Caminó despacio, ayudado por un bastón de madera negro con empuñadura de marfil. Abrió un cajón y sacó un pequeño sobre abultado del que extrajo algo parecido a un libro de tapas marrones y hojas amarillas.
-Aquí lo tiene. ¿Sabe lo que significa? -
-Lo sé.-
-No, creo que no lo sabe. Esta es la puerta para encontrar uno de los mayores misterios del arte. Algo que todo el mundo piensa que no existe. La décima Sinfonía de Beethoven. No es algo que valga sólo millones, sino algo por lo que mucha gente ha muerto. De todos es sabido que Beethoven dedicó su tercera sinfonía a Napoleón Bonaparte, alguien al que admiraba. Lo que casi nadie sabe es que Napoleón le hizo un encargo al alemán. Napoléon organizó una expedición a Egipto en 1798 y volvió a Francia con una derrota a las manos de Nelson y con un tesoro de incalculable valor. Un tesoro que ha sido buscado con ahínco durante generaciones. Un tesoro que Napoleón ocultó y mandó a Beethoven la tarea de codificar el lugar donde está guardado.

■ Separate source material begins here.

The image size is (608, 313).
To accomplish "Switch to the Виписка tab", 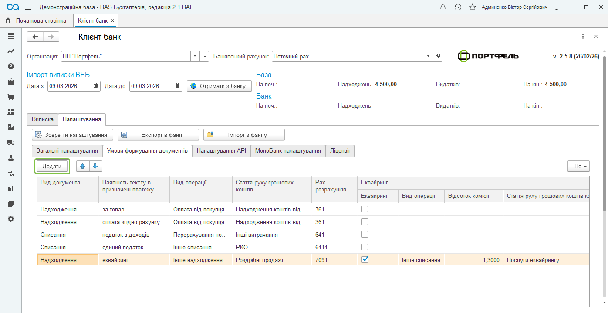I will coord(43,119).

La inexistente décima sinfonía de Beethoven es en verdad el mapa al tesoro de Napoleón. Algo que Artur Schnabel descubrió y anotó en su diario. Algo que vale muchísimo más que tres millones de euros.-

El primer disparo ni siquiera lo sintió. No hubo ruido, ni dolor, sólo sorpresa. El segundo fue directo a la frente sudada de Leopold y con él se apagaron sus pequeños ojos de alfileres en queso de macadamia. Lo último que vio fue la melena color de fuego de la joven que momentos antes le mostraba un maletín con tres millones de euros.